PROBLEM TO SOLVE –
Give back all of the data exactly.
-=-=-=-=-
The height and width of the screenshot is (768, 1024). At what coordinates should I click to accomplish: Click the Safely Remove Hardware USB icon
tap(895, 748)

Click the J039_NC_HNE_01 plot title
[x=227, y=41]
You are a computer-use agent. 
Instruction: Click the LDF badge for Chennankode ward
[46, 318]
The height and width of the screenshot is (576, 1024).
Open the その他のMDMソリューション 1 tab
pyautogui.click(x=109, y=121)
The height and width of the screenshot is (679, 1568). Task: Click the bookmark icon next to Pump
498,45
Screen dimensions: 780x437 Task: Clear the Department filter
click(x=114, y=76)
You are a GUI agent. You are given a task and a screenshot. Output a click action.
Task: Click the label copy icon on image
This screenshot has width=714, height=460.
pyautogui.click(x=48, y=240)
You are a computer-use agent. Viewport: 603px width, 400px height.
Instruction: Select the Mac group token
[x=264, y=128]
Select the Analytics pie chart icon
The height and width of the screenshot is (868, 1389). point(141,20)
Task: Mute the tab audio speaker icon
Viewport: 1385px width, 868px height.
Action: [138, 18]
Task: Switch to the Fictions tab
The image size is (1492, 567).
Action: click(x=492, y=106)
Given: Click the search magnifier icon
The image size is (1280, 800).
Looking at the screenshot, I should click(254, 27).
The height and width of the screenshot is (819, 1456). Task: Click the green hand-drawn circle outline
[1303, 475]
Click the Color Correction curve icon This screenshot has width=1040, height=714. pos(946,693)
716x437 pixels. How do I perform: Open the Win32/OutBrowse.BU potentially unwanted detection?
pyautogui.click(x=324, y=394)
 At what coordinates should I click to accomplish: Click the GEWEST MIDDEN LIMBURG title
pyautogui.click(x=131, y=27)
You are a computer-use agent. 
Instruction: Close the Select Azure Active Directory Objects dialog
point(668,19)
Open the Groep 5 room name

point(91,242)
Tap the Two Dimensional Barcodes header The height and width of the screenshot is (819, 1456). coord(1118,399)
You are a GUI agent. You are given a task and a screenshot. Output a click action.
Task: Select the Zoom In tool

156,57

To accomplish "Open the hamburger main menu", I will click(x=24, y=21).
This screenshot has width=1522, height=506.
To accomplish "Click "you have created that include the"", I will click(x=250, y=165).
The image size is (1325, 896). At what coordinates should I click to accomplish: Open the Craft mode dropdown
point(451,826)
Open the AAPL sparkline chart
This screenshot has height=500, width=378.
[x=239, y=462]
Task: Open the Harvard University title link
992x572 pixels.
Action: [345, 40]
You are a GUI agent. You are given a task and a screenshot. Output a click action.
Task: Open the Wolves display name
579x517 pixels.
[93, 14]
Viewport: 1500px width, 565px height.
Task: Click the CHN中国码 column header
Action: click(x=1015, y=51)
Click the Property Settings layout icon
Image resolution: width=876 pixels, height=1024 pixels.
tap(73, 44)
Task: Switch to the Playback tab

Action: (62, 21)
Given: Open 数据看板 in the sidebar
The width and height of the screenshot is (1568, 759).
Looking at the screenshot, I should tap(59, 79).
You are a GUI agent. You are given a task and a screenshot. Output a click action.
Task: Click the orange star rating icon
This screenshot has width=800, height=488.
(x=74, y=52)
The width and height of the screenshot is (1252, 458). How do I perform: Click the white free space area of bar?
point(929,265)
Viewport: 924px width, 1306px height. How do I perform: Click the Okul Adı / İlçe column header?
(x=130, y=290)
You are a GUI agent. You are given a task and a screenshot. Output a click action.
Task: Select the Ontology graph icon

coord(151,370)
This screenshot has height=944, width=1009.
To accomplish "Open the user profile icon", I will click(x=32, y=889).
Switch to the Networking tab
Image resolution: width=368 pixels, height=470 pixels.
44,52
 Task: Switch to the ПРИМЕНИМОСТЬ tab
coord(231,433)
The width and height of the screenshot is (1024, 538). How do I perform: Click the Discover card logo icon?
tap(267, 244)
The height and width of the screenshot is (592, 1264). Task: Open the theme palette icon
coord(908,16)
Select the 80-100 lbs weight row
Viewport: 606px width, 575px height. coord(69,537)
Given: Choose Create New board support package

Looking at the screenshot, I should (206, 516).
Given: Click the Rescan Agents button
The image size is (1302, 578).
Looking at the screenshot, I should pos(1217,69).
-=-=-=-=-
SOLUTION TO THIS PROBLEM –
The height and width of the screenshot is (768, 1024). At what coordinates should I click to accomplish: Click the Safely Remove Hardware USB icon
tap(895, 748)

Click the J039_NC_HNE_01 plot title
[x=227, y=41]
You are a computer-use agent. 
Instruction: Click the LDF badge for Chennankode ward
[46, 318]
The height and width of the screenshot is (576, 1024).
Open the その他のMDMソリューション 1 tab
pyautogui.click(x=109, y=121)
The height and width of the screenshot is (679, 1568). Task: Click the bookmark icon next to Pump
498,45
Screen dimensions: 780x437 Task: Clear the Department filter
click(x=114, y=76)
You are a GUI agent. You are given a task and a screenshot. Output a click action.
Task: Click the label copy icon on image
This screenshot has width=714, height=460.
pyautogui.click(x=48, y=240)
You are a computer-use agent. Viewport: 603px width, 400px height.
Instruction: Select the Mac group token
[x=264, y=128]
Select the Analytics pie chart icon
The height and width of the screenshot is (868, 1389). point(141,20)
Task: Mute the tab audio speaker icon
Viewport: 1385px width, 868px height.
Action: [138, 18]
Task: Switch to the Fictions tab
The image size is (1492, 567).
Action: click(x=492, y=106)
Given: Click the search magnifier icon
The image size is (1280, 800).
Looking at the screenshot, I should click(254, 27).
The height and width of the screenshot is (819, 1456). Task: Click the green hand-drawn circle outline
[1303, 475]
Click the Color Correction curve icon This screenshot has width=1040, height=714. pos(946,693)
716x437 pixels. How do I perform: Open the Win32/OutBrowse.BU potentially unwanted detection?
pyautogui.click(x=324, y=394)
 At what coordinates should I click to accomplish: Click the GEWEST MIDDEN LIMBURG title
pyautogui.click(x=131, y=27)
You are a computer-use agent. 
Instruction: Close the Select Azure Active Directory Objects dialog
point(668,19)
Open the Groep 5 room name

point(91,242)
Tap the Two Dimensional Barcodes header The height and width of the screenshot is (819, 1456). coord(1118,399)
You are a GUI agent. You are given a task and a screenshot. Output a click action.
Task: Select the Zoom In tool

156,57

To accomplish "Open the hamburger main menu", I will click(x=24, y=21).
This screenshot has width=1522, height=506.
To accomplish "Click "you have created that include the"", I will click(x=250, y=165).
The image size is (1325, 896). At what coordinates should I click to accomplish: Open the Craft mode dropdown
point(451,826)
Open the AAPL sparkline chart
This screenshot has height=500, width=378.
[x=239, y=462]
Task: Open the Harvard University title link
992x572 pixels.
Action: [345, 40]
You are a GUI agent. You are given a task and a screenshot. Output a click action.
Task: Open the Wolves display name
579x517 pixels.
[93, 14]
Viewport: 1500px width, 565px height.
Task: Click the CHN中国码 column header
Action: click(x=1015, y=51)
Click the Property Settings layout icon
Image resolution: width=876 pixels, height=1024 pixels.
tap(73, 44)
Task: Switch to the Playback tab

Action: (62, 21)
Given: Open 数据看板 in the sidebar
The width and height of the screenshot is (1568, 759).
Looking at the screenshot, I should tap(59, 79).
You are a GUI agent. You are given a task and a screenshot. Output a click action.
Task: Click the orange star rating icon
This screenshot has width=800, height=488.
(x=74, y=52)
The width and height of the screenshot is (1252, 458). How do I perform: Click the white free space area of bar?
point(929,265)
Viewport: 924px width, 1306px height. How do I perform: Click the Okul Adı / İlçe column header?
(x=130, y=290)
You are a GUI agent. You are given a task and a screenshot. Output a click action.
Task: Select the Ontology graph icon

coord(151,370)
This screenshot has height=944, width=1009.
To accomplish "Open the user profile icon", I will click(x=32, y=889).
Switch to the Networking tab
Image resolution: width=368 pixels, height=470 pixels.
44,52
 Task: Switch to the ПРИМЕНИМОСТЬ tab
coord(231,433)
The width and height of the screenshot is (1024, 538). How do I perform: Click the Discover card logo icon?
tap(267, 244)
The height and width of the screenshot is (592, 1264). Task: Open the theme palette icon
coord(908,16)
Select the 80-100 lbs weight row
Viewport: 606px width, 575px height. coord(69,537)
Given: Choose Create New board support package

Looking at the screenshot, I should (206, 516).
Given: Click the Rescan Agents button
The image size is (1302, 578).
Looking at the screenshot, I should pos(1217,69).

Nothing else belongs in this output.